Par suite de ces ventes et reventes successives, il peut arriver que le dernier acheteur d’une filière soit le vendeur primitif. C’est ce qu’on appelle une filière tournante. Sur les places anglaises et américaines, ainsi qu’à Brème, cette opération est appelée ring (anneau).

Lorsque la filière est arrivée aux mains d’une personne, qui n’a pas elle-même revendu, elle est arrêtée.

Le livrataire, comme on l’appelle, doit prendre livraison et payer le prix dans un délai strictement déterminé, car on veut éviter la prolongation indue du règlement de la filière. S’il ne prend pas livraison ou ne paye pas, il est exécuté, c’est-à-dire que la marchandise est revendue à ses risques et que

  1. La filière sous le nom d’overweysing est décrite dans le Traité général du commerce de Samuel Ricard (4e édit. Amsterdam, 1721), pp. 48-49. Vraisemblablement elle devait être pratiquée sur les places italiennes auparavant. En France, elle est mentionnée pour la première fois dans un jugement du Tribunal de commerce de Marseille de 1823.
  2. En même temps qu’un avis de livraison, la filière peut être un ordre de livraison créé par le détenteur de la marchandise. Cet ordre spécialise alors la marchandise. Certains règlements, ceux des farines et des sucres, à Paris, notamment, exigent en ce cas que la filière, pour circuler, soit visée par les magasins généraux détenteurs, qui certifient la présence de la marchandise à l’entrepôt sous son numéro d’entrée. Pour les huiles à Paris on peut créer des filières sans marchandise, en spécialisant le lot qui fait l’objet de la livraison seulement lorsqu’on remet au receveur un bon de livraison.

--------------------------------------------------

CONSIGNE A:
Pour chacune des affirmations suivantes, indiquez par oui ou par non si elle concorde avec l'extrait sur la filière, puis citez textuellement les mots qui tranchent. (i) À Brème, la filière tournante porte le nom de ring. (ii) En France, la filière est mentionnée pour la première fois dans un jugement du Tribunal de commerce de Paris de 1823. (iii) Pour les huiles à Paris, il est impossible de créer des filières sans marchandise.
CONSIGNE B:
Transcrivez le passage de l'extrait sur la filière qui va de « 2. En même temps » jusqu'à « bon de livraison. » inclus.

DONNÉES SOURCES:

--------------------------------------------------

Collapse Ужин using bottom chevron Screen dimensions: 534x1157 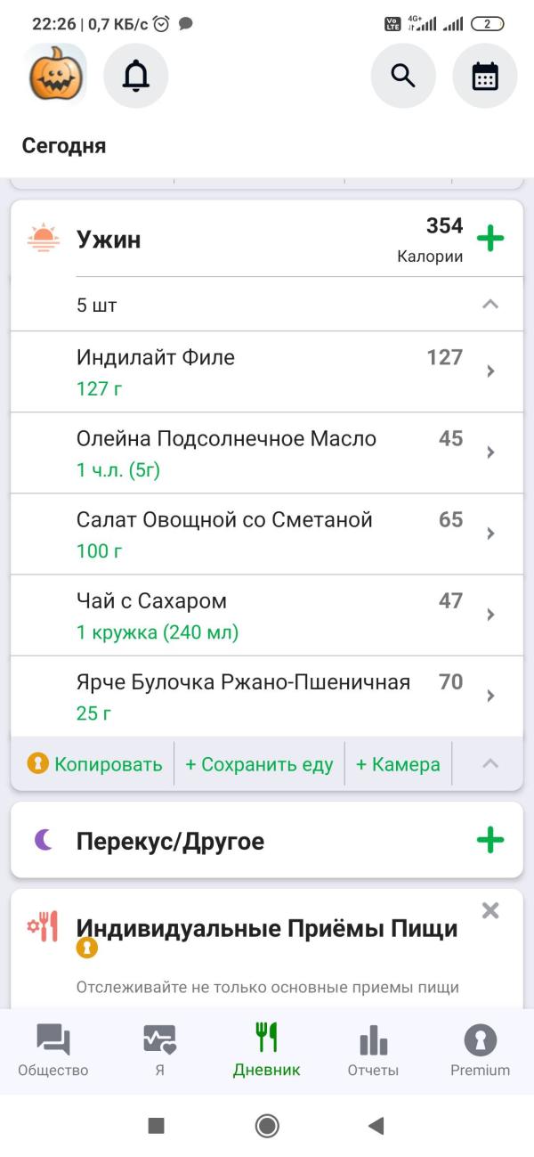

--------------------------------------------------

CORRIGÉ A:
(i) Oui : « Sur les places anglaises et américaines, ainsi qu’à Brème, cette opération est appelée ring (anneau). »
(ii) Non : « En France, elle est mentionnée pour la première fois dans un jugement du Tribunal de commerce de Marseille de 1823. »
(iii) Non : « Pour les huiles à Paris on peut créer des filières sans marchandise »

CORRIGÉ B:
2. En même temps qu’un avis de livraison, la filière peut être un ordre de livraison créé par le détenteur de la marchandise. Cet ordre spécialise alors la marchandise. Certains règlements, ceux des farines et des sucres, à Paris, notamment, exigent en ce cas que la filière, pour circuler, soit visée par les magasins généraux détenteurs, qui certifient la présence de la marchandise à l’entrepôt sous son numéro d’entrée. Pour les huiles à Paris on peut créer des filières sans marchandise, en spécialisant le lot qui fait l’objet de la livraison seulement lorsqu’on remet au receveur un bon de livraison.